Thursday night's Newcastle Architecture Awards recognised architects for their revivification of familiar spaces around the region with a sense of playfulness.
Many of this year's winning designs are accessible to the public.
Maitland's Riverlink building picked up the most accolades at the ceremony, hosted by the Australian Institute of Architects, including the sought-after "Jury's Prize".
The chair of the jury, architect Georgina Wilson, said all 14 winning designs, including a bar, beach house and townhouse development, indicated that "good architecture is highly valued" in Newcastle.
"Overall, the jury felt that there was a lovely looseness in the architecture, which seemed quite playful and experimental in nature. There was a sense of boldness," she said.
"This region is emerging as an inspiring example of a continuously rejuvenating and dynamically evolving built environment. It will be exciting to watch this space in the future."
Judges said Maitland Riverlink, designed by CHROFI Architects with McGregor Coxall and commissioned by Maitland City Council, felt like it was "meant to be" and were impressed by the structure's unification of the business district and the Hunter River.

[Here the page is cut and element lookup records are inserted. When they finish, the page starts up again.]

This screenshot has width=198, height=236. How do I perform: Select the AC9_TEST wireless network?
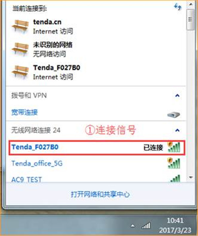pos(97,179)
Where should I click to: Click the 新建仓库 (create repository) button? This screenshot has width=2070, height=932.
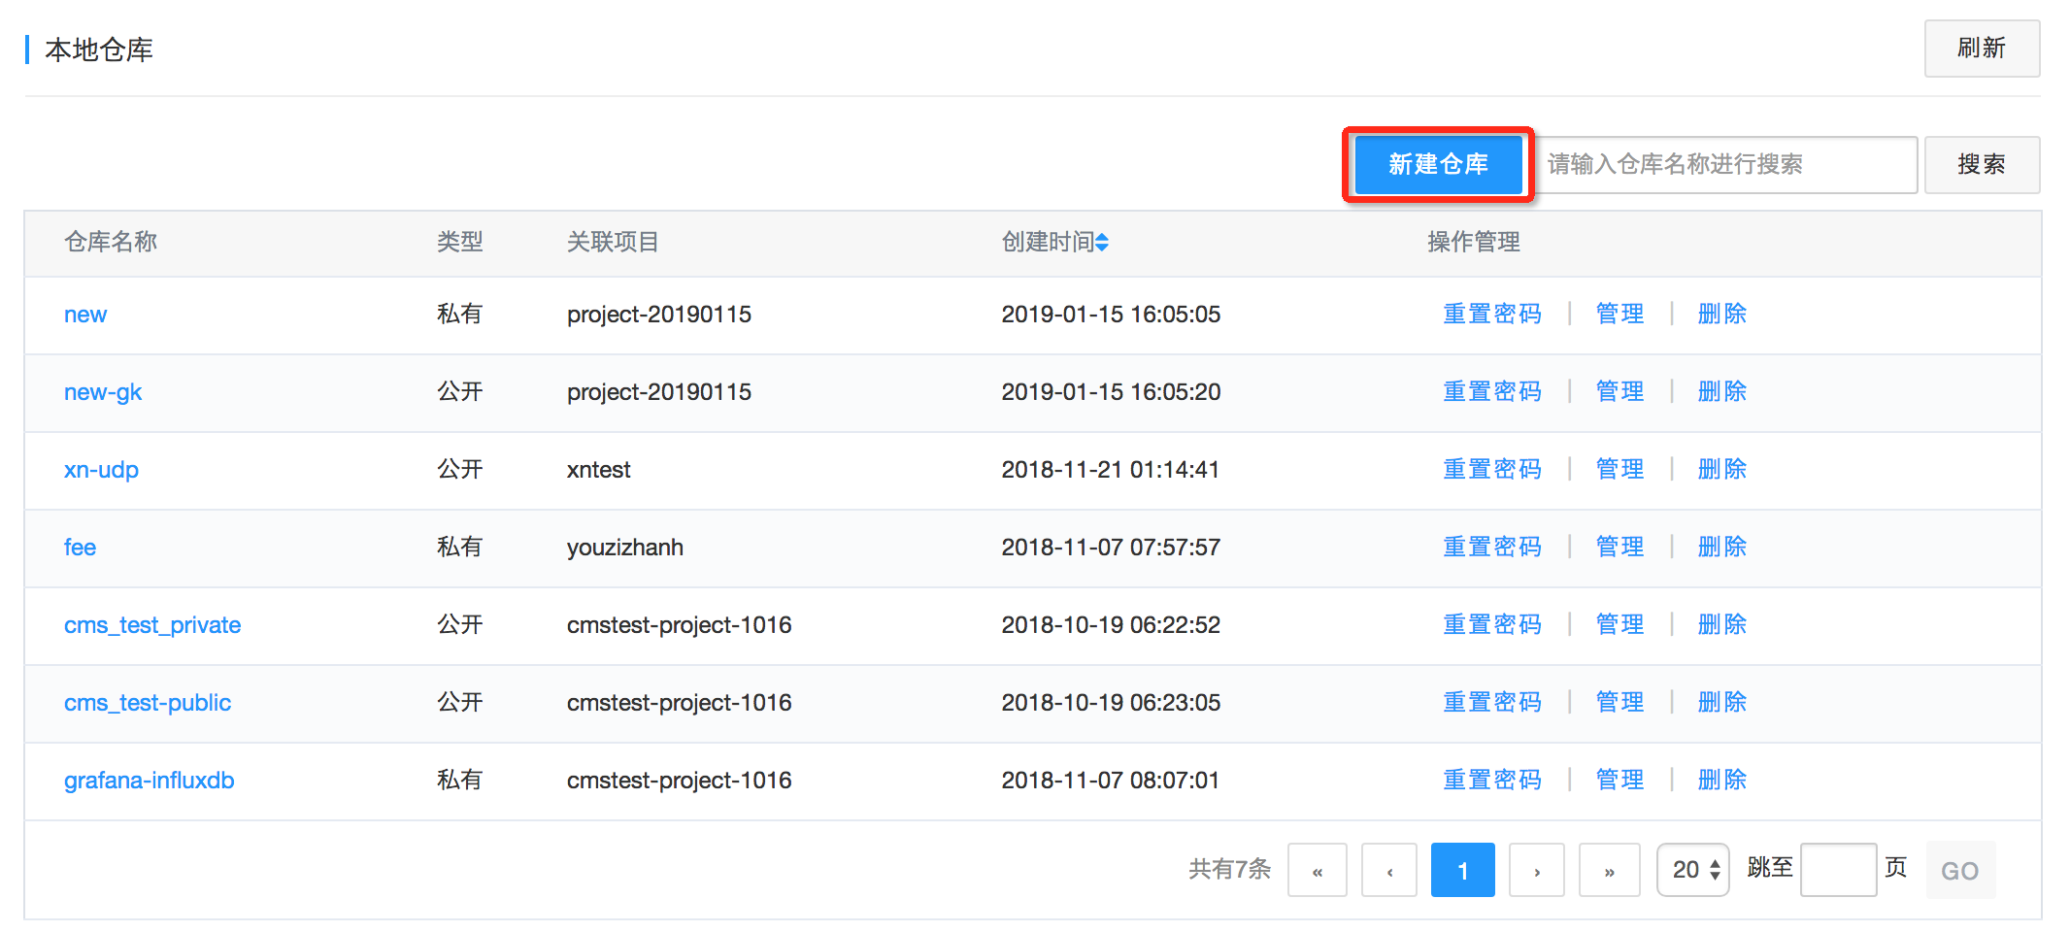click(1438, 164)
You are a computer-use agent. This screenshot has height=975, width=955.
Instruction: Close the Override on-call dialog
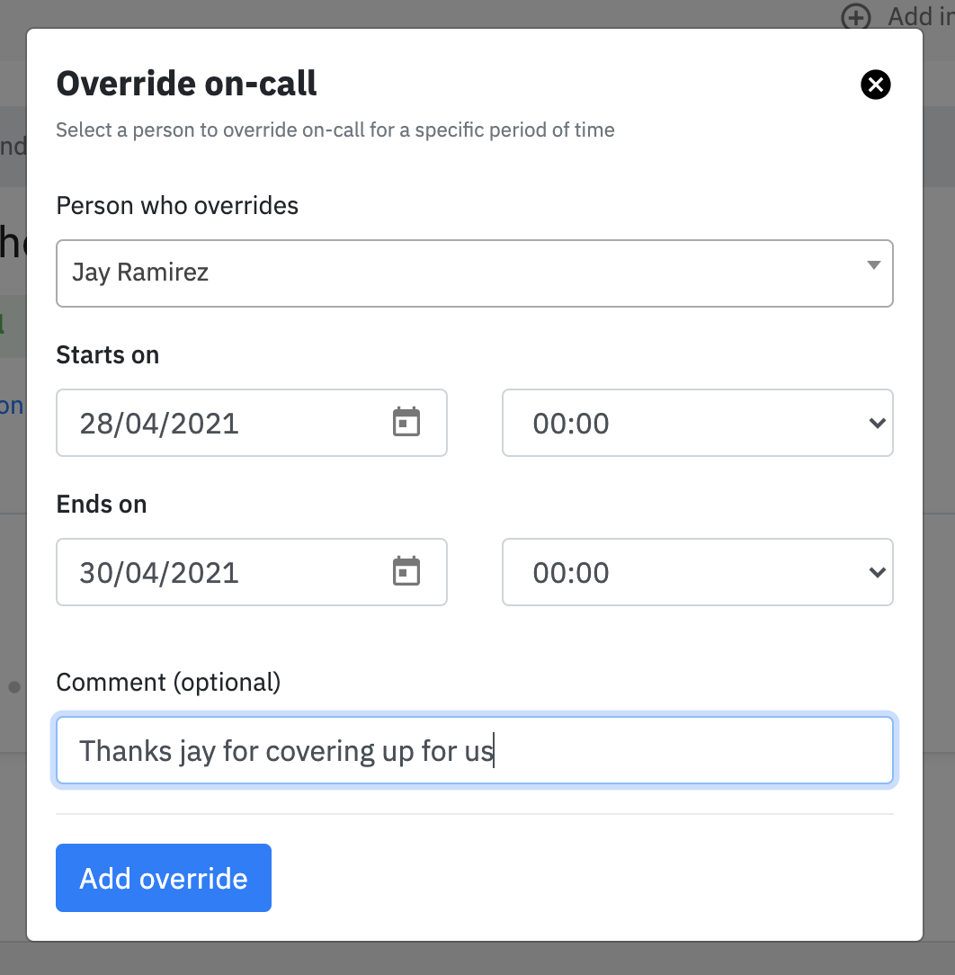point(876,85)
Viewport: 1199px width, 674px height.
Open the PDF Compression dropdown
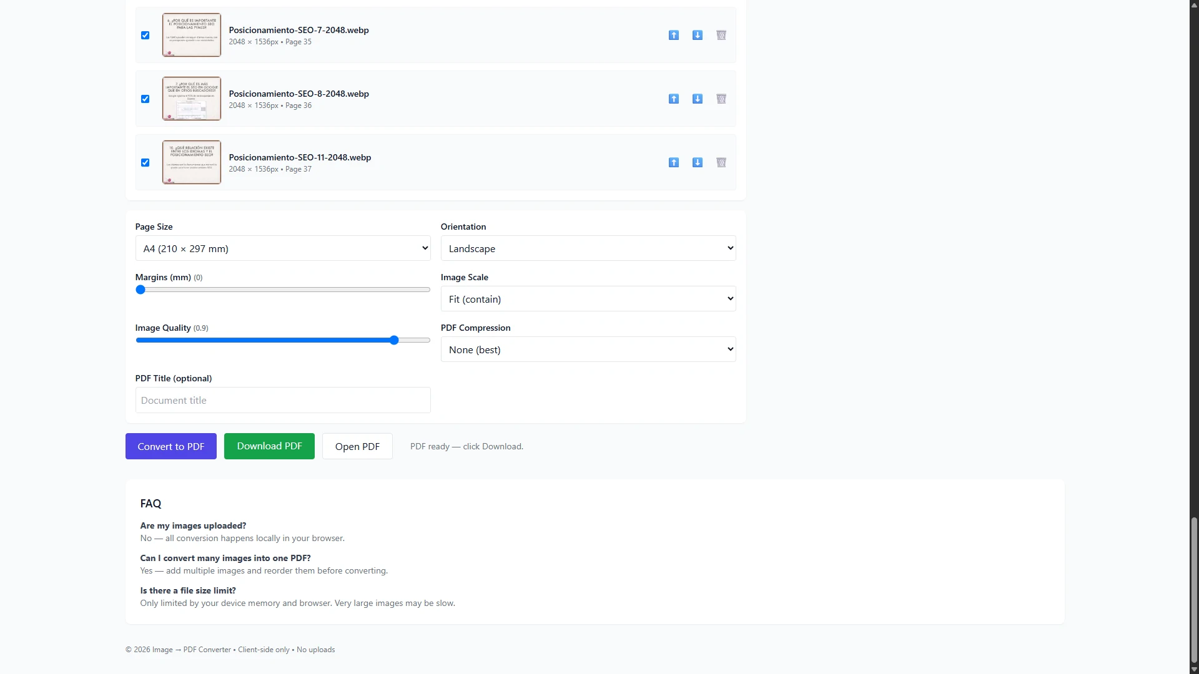[588, 349]
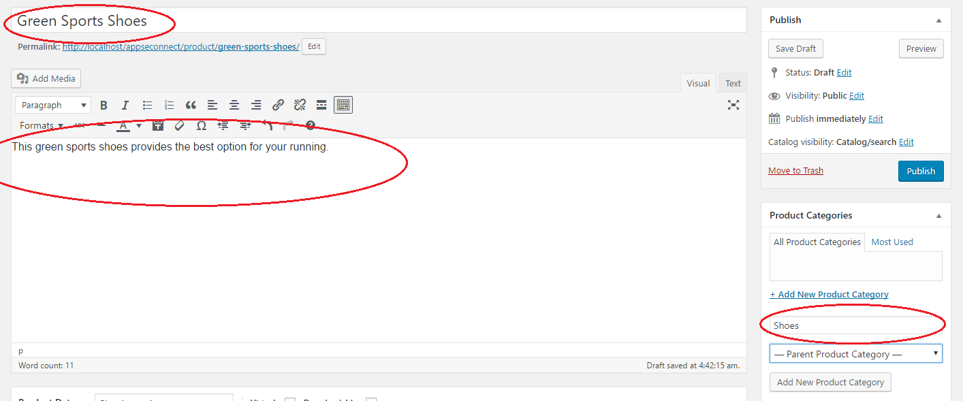Click the Move to Trash link
963x401 pixels.
coord(795,170)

"It was particularly wonderful to see councils like Maitland continuing to actively and imaginatively pursue meaningful improvements to their town," Ms Wilson said.

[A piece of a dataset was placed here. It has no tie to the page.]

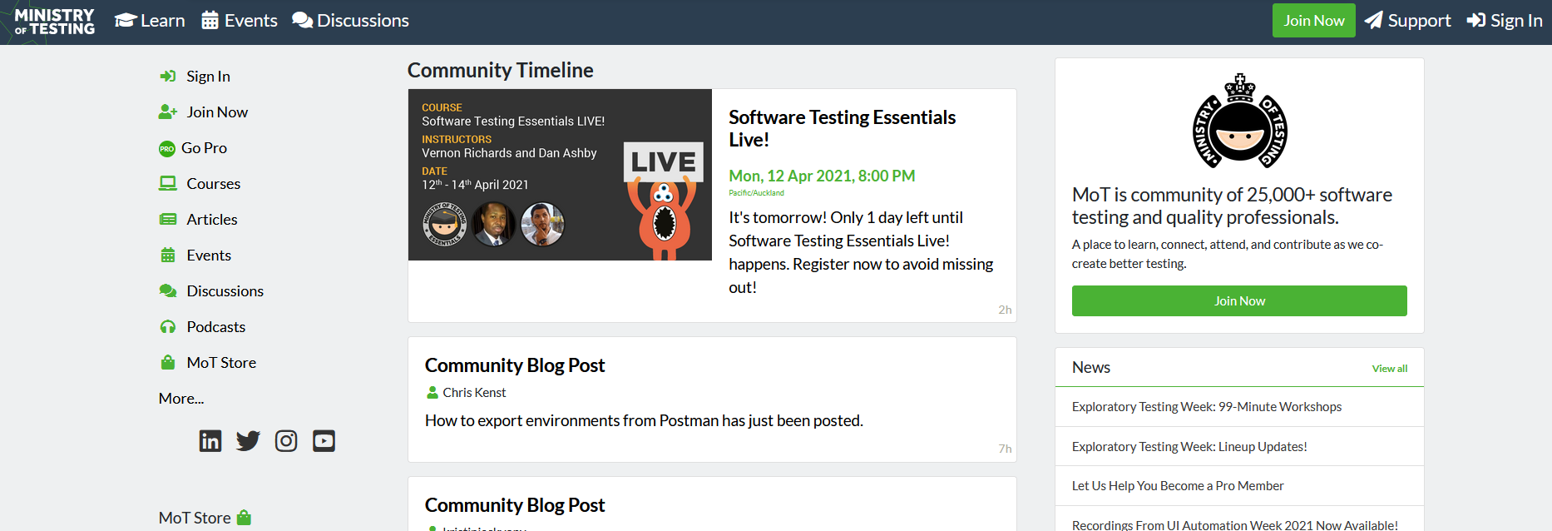Open the Instagram icon link
This screenshot has width=1552, height=531.
pyautogui.click(x=286, y=441)
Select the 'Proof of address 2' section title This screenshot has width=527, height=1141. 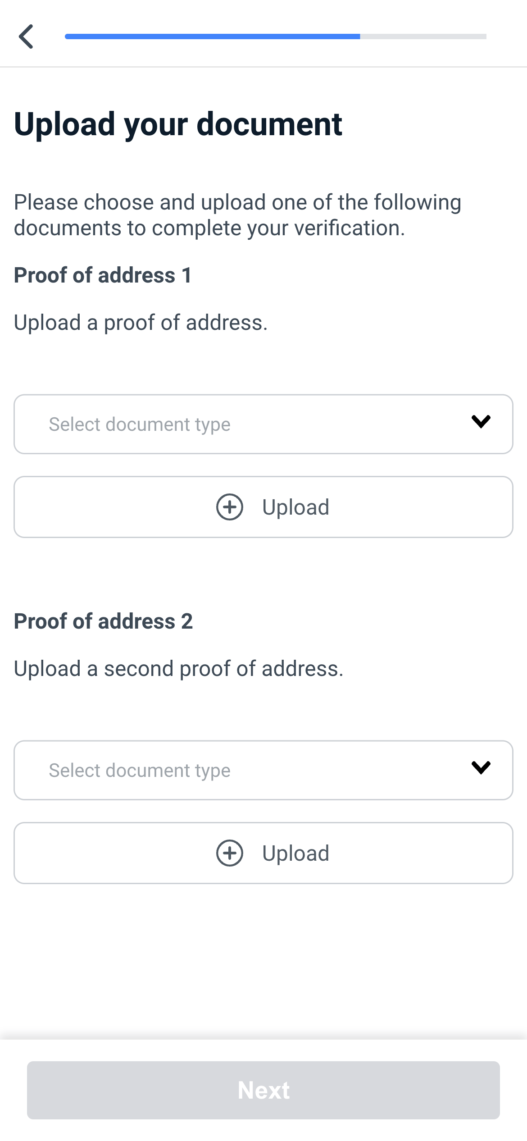103,621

Two other civic projects by EJE Architecture, the Newcastle Signal Box and The Station, were recognised for their contribution to heritage architecture.
Judges were impressed by the "considered" approach to preparing both sites for new uses while retaining their historic value.

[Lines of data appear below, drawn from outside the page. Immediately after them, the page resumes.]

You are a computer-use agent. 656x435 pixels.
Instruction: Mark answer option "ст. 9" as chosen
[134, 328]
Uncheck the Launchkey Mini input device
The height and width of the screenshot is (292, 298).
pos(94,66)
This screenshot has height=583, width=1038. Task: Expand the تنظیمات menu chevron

A "sci fi inspired" Merewether home won the award for residential architecture of a new house. Austin Maynard Architects caught the eyes of judges with a sculptural balcony and contrasting base made of recycled bricks.
St Pius X High School's library won two awards. Judges said SHAC's design, featuring an oversized staircase that doubles as an amphitheatre, had successfully integrated spaces used for different purposes.
Other winners included CKDS Architecture for The Edge townhouses in Wickham, True North Architects for the Graham Whiteing Residence at Killcare Heights and Derive Architecture and Design for the interiors of King Street bar and restaurant Ginger Megs.
Ms Wilson said all 31 entries were a "testament to the local architects and community".
She encouraged winners to progress to the state level of the Institute's National Architecture Awards.